▶ **What is asked**
[1] Reproduce everything in the loan interest provision from "(a) The Loans shall" down to "plus the Applicable Rate.".
[2] According to the loan interest provision, on the basis of how many days in a year is all interest computed?

SECTION 2.13 Interest.

(a) The Loans shall bear interest at the Applicable Rate.

(b) [Reserved].

(c) Notwithstanding the foregoing, during the occurrence and continuance of an Event of Default, the Administrative Agent or the Required Lenders may, at their option, by notice to the Borrower (which notice may be revoked at the option of the Required Lenders notwithstanding any provision of Section 9.02 requiring the consent of “each Lender affected thereby” for reductions in interest rates), declare that (i) all Loans shall bear interest at 2% plus the rate otherwise applicable to such Loans as provided in the preceding paragraphs of this Section or (ii) in the case of any other amount outstanding hereunder, such amount shall accrue at 2% plus the Applicable Rate.

(d) Accrued interest on each Loan (accrued through the last day of the current calendar quarter) shall be payable in arrears on each Interest Payment Date for such Loan and shall be paid in kind by capitalization as additional principal and not in cash, and such capitalized interest (the “PIK Interest”) shall thenceforth be considered an amount of outstanding principal, for all purposes hereof (and shall bear interest in accordance with this Section 2.13); provided that (i) interest accrued pursuant to paragraph (c) of this Section shall be payable on demand and (ii) in the event of any repayment or prepayment of any Loan, accrued interest on the principal amount repaid or prepaid shall be payable in cash on the date of such repayment or prepayment.

(e) All interest hereunder shall be computed on the basis of a year of 360 days, and shall be payable for the actual number of days elapsed (including the first day but excluding the last day).

▶ **Collected material**
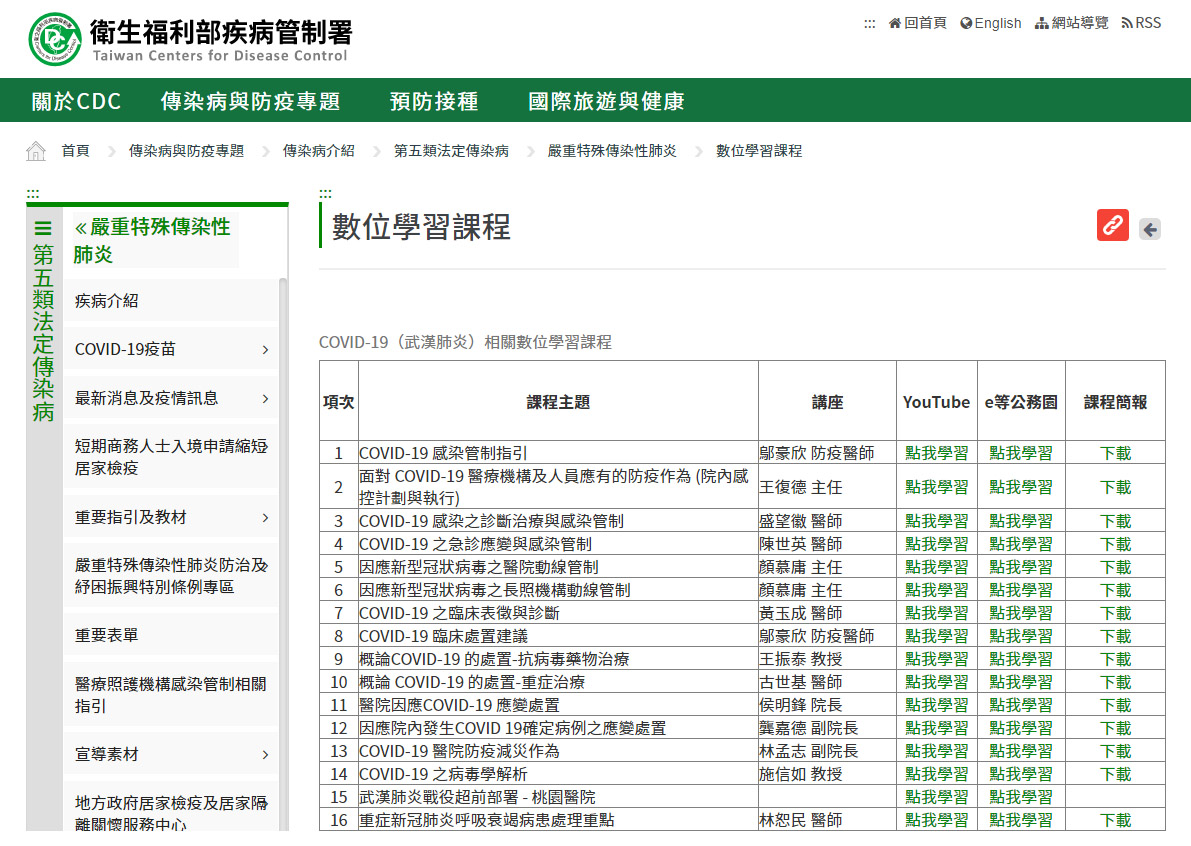Click the red copy link icon
Image resolution: width=1191 pixels, height=846 pixels.
pyautogui.click(x=1112, y=226)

▶ **Answer list**
[1]
(a) The Loans shall bear interest at the Applicable Rate.

(b) [Reserved].

(c) Notwithstanding the foregoing, during the occurrence and continuance of an Event of Default, the Administrative Agent or the Required Lenders may, at their option, by notice to the Borrower (which notice may be revoked at the option of the Required Lenders notwithstanding any provision of Section 9.02 requiring the consent of “each Lender affected thereby” for reductions in interest rates), declare that (i) all Loans shall bear interest at 2% plus the rate otherwise applicable to such Loans as provided in the preceding paragraphs of this Section or (ii) in the case of any other amount outstanding hereunder, such amount shall accrue at 2% plus the Applicable Rate.

[2] A year of 360 days.